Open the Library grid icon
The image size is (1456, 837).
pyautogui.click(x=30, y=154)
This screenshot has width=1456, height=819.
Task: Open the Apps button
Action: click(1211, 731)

━━━━

__Your task__.
Give an exact copy of all the material above.

__Exercise result__.
Open the Library grid icon
The image size is (1456, 837).
pyautogui.click(x=30, y=154)
This screenshot has width=1456, height=819.
Task: Open the Apps button
Action: click(1211, 731)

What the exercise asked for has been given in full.